Fear is not usually helpful, unless a tiger is chasing you and fear makes you run. Then it is super helpful!
When we are afraid, our brain shuts downs. We get less blood flow to the decision-making parts of our brain. The most primitive part of our brain, the amygdala, is in charge. Again, this is awesome when we literally need to fight or run for our lives, but not great when we are in an argument with someone, or in bed at night trying to sleep.
Because my go-to response is overwhelm or a sense of helplessness, I always look for how I got back to a sense of agency. How I can choose to respond, instead of my brain shutting down.
Yesterday I was feeling a lot of fear for humanity. I’m afraid of our isolation and our inability to see each other because we are wearing masks. Masks cover the parts of our face that convey whether we are dangerous or safe to others.
For the brain geeks reading this, the part of our face between our eyes and mouth constantly has micro-movements we can’t consciously control. The nervous system takes that information and tells our body whether we can relax with someone or be on guard.
Back to the antidote (woohoo!) One of the best antidotes to fear is connecting—connecting to ourselves, others, pets, nature. Connecting gets your brain on board.
Yesterday was a beautiful, warm, sunny afternoon in Seattle, and I was filled with fear. It was time to be in nature.
As soon as I was done working, I hauled my towel, a good book, snacks, and my floatie to my favorite place in the summer—Greenlake—a lake in the middle of Seattle.
I floated in the lake, feeling the water on my legs, looking at the blue sky, the ducks, and the people swimming. I got out of my head and into the amazing part of the world that is still here, even during the coronavirus.
I felt peace and calm and joy. Greenlake brought me back to myself.
Nature has the power to bring us out of our minds, so we can come back to ourselves.
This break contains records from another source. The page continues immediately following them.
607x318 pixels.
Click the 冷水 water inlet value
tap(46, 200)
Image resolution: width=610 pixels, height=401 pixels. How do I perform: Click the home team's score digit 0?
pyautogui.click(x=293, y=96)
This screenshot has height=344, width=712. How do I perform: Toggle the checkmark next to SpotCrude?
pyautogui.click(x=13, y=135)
There are many ways to connect. A favorite way to connect is to talk to people I love. Even leaving a voicemail saying I called to say I love them makes me feel connected. I pet my cats. I get out of my fear-based mind and am present with what is outside my mind and my negative thoughts.
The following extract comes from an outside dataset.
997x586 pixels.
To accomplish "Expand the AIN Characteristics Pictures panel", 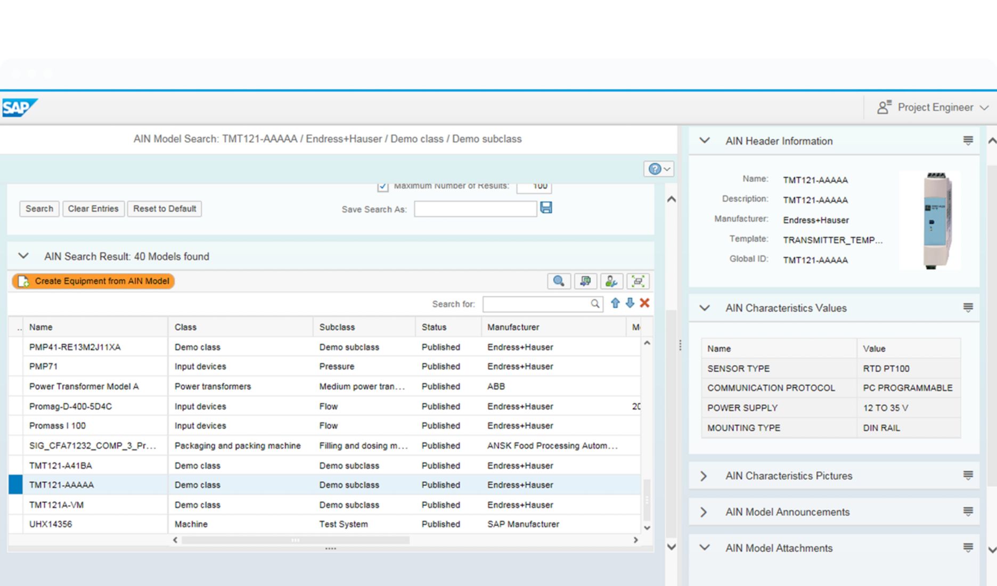I will pyautogui.click(x=704, y=476).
What are your ways to connect? Use them, especially now that the world is set up to disrupt our connections. It is important that we intentionally choose to connect and relate, and be in our hearts versus in fear.
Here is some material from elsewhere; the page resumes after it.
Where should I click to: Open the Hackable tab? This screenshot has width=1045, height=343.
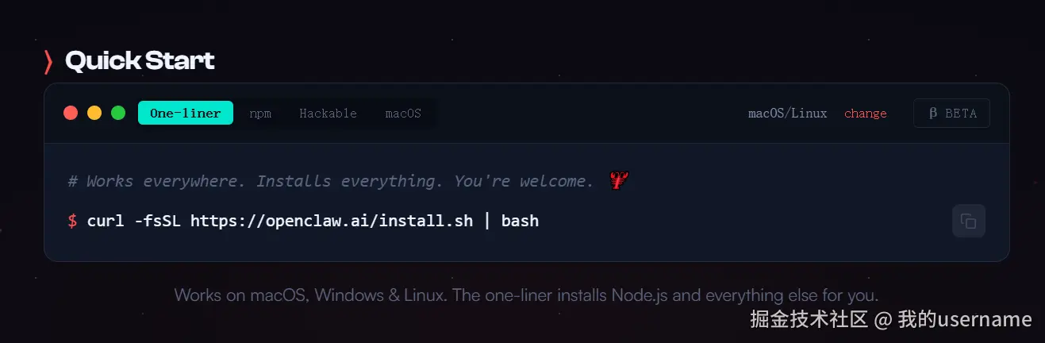click(x=328, y=114)
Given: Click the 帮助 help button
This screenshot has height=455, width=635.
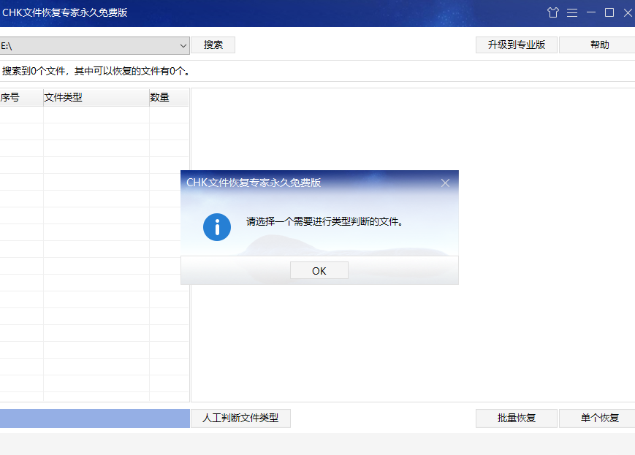Looking at the screenshot, I should pyautogui.click(x=597, y=45).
My new favorite way to connect is through being on podcasts. I am always amazed at the conversations I have. The connection that occurs in the space of an hour, even when I’ve never spoken to the person before, still surprises me.
I invariably leave the interview feeling deep gratitude for the experience and the person I just spent time with.
In this Love Note I am including a podcast recently posted. Conveniently, the Podcast is Connectfulness.
I’ve known Rebecca Wong for several years. We met at a conference for therapists. I connected with her right away. And during this podcast I remembered one of the things that drew me to her—her skill at listening and being present to the conversation are unparalleled.
Have a listen, and see if you feel more connected as a result.
P.S. As I type this up, a little later, I am feeling ridiculously good. The world is not any different than yesterday, but I am different in it, because I made the choice to connect rather than stay in fear. Woohoo!